Government rejects all T-bill bids,
cites good fiscal position

By Chino S. Leyco, Reporter

THE national government can manage not to borrow money right now, the Bureau of Treasury announced, citing the Philippines’ strong fiscal position as of May.

At Tuesday’s auction, the bureau intended to sell P7-billion worth of Treasury bonds, and banks were willing to buy the full award but at an average rate of 8.508 percent, much higher than the bureau’s expectation.

“We were expecting at least a bit higher than 8.225 percent; we were willing to accept 8.25 percent,” Deputy Treasurer Eduardo Men-diola told reporters.

The three bonds were initially issued in April last year at 6.436-percent rate.

Mendiola said the government has enough liquidity to sustain fiscal requirements. “I don’t think it is wise for us to borrow at an expensive rate. Expenditures have not been as much as we have expected. We’re not on track on spending side and I think we’re getting some windfall from revenue side.”

Finance Secretary Margarito Teves will announce today the country’s fiscal position in the first five months of the year, which posted a P28.5-billion budget gap in April.

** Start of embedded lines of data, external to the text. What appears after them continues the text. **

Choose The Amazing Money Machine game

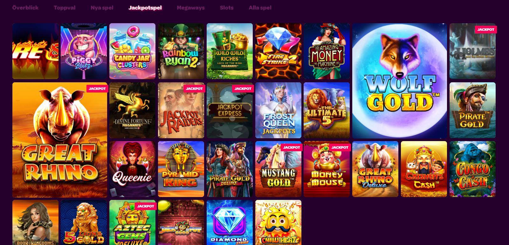point(327,51)
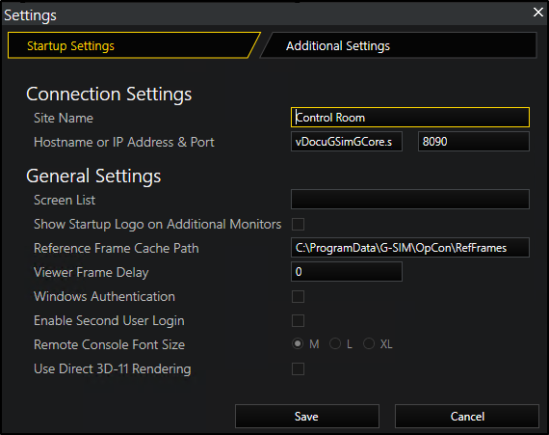Viewport: 549px width, 435px height.
Task: Enable Show Startup Logo on Additional Monitors
Action: click(x=298, y=224)
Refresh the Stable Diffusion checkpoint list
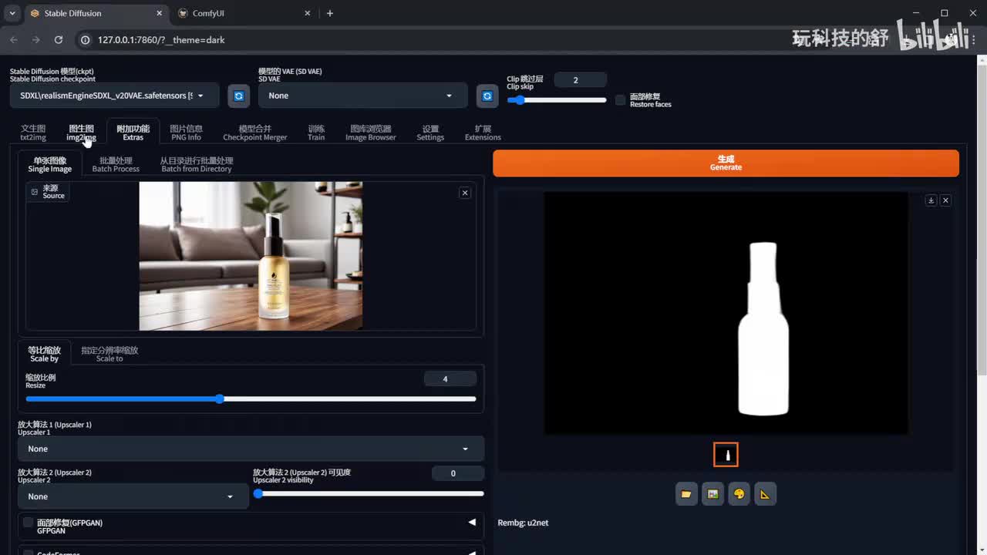Screen dimensions: 987x555 (x=239, y=96)
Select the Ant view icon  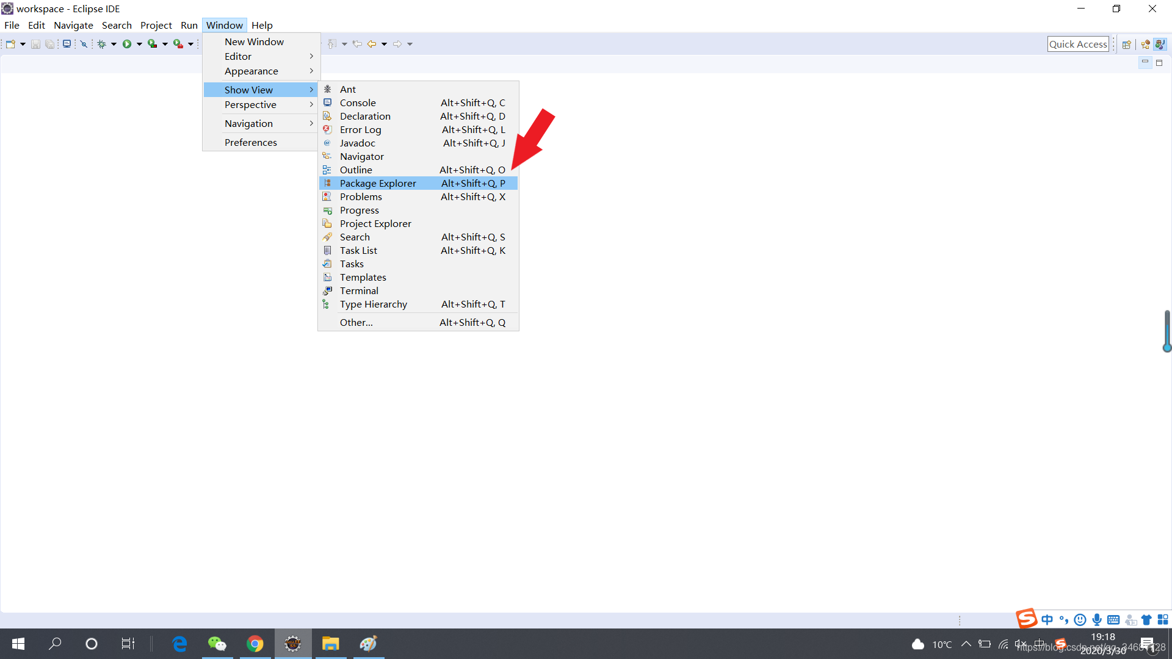click(327, 89)
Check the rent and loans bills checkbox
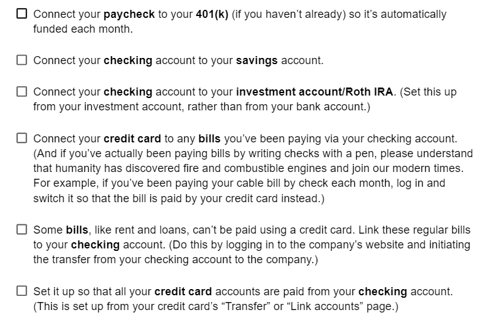The image size is (488, 323). (x=22, y=229)
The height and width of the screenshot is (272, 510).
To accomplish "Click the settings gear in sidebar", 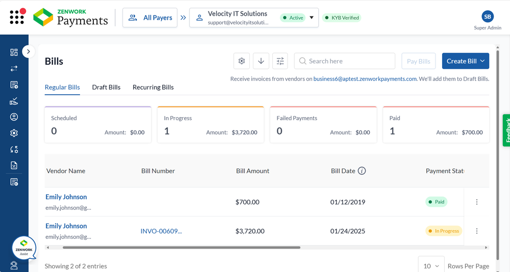I will (x=14, y=133).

“I’m optimistic because we have plenty of liquidity [resulting in] a positive fiscal position . . . our borrowing is also within program,” Mendiola added.

The government is under pressure to surpass its goal this year as it plans to raise spending and cushion the impact of skyrocketing prices through more subsidies, especially for the poor.

The Arroyo administration announced earlier it was abandoning the plan to balance its budget this year. Teves said the government expects to end the year with a budget deficit of P40 billion to P75 billion.

Apart from taxes, the government expects to raise P30 billion this year from the sale of state assets.